• What to produce:
Determine how many lines of the data include the word "column", and write only that number.

• Exercise data:
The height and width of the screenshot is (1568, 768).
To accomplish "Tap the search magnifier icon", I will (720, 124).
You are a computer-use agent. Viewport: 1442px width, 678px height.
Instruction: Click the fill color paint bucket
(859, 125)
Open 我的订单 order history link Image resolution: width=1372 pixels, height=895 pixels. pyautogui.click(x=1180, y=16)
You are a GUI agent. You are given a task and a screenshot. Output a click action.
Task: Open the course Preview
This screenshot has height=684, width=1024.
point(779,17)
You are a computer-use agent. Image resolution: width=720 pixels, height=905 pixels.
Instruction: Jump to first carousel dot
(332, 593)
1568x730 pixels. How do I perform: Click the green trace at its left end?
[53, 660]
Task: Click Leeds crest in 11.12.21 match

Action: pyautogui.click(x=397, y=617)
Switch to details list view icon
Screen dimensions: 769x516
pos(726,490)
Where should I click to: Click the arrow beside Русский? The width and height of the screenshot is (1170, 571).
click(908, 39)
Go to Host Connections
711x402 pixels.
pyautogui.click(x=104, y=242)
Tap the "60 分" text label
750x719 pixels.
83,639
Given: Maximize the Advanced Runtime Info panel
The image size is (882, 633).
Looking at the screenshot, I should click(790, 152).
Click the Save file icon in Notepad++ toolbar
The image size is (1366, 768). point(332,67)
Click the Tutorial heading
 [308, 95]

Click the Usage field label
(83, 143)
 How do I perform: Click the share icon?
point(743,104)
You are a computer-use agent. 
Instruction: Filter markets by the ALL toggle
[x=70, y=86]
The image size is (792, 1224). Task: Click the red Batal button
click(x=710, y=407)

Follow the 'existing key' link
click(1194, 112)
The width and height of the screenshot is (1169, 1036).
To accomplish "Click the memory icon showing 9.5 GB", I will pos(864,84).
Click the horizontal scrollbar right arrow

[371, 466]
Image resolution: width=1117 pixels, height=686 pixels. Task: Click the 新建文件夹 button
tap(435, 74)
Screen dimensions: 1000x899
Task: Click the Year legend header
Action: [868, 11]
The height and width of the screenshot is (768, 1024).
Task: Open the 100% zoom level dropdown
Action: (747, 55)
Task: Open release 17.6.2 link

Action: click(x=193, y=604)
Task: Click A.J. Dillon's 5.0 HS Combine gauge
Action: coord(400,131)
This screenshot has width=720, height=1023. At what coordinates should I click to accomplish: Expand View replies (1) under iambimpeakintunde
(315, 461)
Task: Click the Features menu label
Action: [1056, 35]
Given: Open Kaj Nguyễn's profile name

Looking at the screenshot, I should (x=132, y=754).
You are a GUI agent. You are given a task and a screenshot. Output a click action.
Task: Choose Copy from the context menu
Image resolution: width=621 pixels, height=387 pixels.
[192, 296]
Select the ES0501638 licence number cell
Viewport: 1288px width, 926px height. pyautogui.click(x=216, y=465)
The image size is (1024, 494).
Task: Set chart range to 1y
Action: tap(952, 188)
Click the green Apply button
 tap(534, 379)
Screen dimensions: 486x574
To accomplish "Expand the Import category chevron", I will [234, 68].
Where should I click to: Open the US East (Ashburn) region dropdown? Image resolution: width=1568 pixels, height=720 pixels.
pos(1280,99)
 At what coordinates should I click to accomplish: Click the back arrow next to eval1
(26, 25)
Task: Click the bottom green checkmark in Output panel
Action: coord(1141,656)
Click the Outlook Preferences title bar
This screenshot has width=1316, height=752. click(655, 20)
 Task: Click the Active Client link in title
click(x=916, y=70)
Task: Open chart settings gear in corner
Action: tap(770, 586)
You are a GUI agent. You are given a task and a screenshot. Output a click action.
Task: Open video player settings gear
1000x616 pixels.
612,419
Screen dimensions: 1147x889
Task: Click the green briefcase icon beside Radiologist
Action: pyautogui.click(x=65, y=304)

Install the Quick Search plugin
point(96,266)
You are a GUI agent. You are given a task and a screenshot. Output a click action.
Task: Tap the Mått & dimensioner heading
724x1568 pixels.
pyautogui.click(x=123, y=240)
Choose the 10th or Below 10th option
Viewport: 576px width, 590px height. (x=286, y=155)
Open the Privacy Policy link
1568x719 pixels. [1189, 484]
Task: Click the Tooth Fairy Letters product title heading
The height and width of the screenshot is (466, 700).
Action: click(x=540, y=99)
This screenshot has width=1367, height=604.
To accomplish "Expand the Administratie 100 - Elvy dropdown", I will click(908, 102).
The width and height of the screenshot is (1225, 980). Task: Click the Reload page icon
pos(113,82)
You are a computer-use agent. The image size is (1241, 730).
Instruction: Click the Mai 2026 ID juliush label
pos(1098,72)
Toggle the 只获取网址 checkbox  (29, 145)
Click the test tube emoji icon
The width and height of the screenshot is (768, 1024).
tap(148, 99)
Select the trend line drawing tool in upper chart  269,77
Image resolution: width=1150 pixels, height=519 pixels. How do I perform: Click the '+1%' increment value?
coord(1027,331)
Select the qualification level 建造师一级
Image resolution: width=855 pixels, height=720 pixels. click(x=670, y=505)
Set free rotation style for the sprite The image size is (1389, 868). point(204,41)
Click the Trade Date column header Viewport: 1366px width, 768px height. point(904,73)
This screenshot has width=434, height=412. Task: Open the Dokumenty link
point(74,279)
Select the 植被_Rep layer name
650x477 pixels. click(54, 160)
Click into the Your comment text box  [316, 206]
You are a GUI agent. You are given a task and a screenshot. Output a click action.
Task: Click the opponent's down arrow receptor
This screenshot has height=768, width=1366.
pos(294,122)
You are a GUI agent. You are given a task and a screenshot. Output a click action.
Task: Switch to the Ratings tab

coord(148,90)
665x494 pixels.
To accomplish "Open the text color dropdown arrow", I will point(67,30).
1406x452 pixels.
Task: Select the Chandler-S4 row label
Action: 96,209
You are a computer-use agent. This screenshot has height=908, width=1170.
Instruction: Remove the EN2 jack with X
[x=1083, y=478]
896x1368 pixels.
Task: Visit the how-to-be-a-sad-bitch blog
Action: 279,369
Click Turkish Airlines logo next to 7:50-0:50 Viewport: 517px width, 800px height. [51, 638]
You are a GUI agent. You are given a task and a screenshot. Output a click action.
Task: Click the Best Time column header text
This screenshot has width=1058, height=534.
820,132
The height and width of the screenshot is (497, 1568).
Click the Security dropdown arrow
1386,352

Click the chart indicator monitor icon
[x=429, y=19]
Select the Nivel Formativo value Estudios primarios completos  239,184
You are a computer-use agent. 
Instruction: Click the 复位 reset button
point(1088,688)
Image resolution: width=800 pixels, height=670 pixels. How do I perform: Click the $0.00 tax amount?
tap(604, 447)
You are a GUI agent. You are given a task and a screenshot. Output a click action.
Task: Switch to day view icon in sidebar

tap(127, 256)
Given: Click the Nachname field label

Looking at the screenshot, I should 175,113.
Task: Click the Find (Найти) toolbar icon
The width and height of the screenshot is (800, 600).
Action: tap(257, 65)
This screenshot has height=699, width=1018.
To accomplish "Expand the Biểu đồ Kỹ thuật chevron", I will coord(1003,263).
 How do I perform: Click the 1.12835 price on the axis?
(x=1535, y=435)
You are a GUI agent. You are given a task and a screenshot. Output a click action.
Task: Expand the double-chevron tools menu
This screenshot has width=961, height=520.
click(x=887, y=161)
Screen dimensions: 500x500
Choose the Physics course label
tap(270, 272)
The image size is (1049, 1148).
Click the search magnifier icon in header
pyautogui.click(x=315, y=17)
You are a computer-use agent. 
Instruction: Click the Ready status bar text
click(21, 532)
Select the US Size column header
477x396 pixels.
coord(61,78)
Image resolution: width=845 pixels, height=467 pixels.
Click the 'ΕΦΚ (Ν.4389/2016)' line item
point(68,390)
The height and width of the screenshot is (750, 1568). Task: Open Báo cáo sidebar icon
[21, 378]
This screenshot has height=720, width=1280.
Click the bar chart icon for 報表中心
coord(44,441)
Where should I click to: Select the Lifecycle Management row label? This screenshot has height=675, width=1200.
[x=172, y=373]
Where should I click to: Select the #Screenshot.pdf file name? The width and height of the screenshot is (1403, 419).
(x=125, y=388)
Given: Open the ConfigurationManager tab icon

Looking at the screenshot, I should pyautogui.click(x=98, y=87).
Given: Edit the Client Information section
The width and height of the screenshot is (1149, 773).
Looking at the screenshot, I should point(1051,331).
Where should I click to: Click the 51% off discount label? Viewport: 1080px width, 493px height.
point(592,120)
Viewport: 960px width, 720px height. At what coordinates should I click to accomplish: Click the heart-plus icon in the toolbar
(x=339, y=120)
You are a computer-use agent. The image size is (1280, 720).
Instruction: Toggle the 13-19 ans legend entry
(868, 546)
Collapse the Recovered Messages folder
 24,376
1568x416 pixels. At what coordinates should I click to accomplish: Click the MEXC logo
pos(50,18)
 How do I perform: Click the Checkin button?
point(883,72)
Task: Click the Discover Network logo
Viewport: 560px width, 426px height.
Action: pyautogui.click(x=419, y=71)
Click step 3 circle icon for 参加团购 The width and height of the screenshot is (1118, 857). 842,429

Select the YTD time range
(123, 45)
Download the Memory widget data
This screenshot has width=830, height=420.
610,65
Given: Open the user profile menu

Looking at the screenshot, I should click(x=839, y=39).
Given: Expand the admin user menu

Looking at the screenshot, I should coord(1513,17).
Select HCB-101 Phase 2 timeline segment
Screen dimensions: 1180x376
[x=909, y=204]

• Result:
3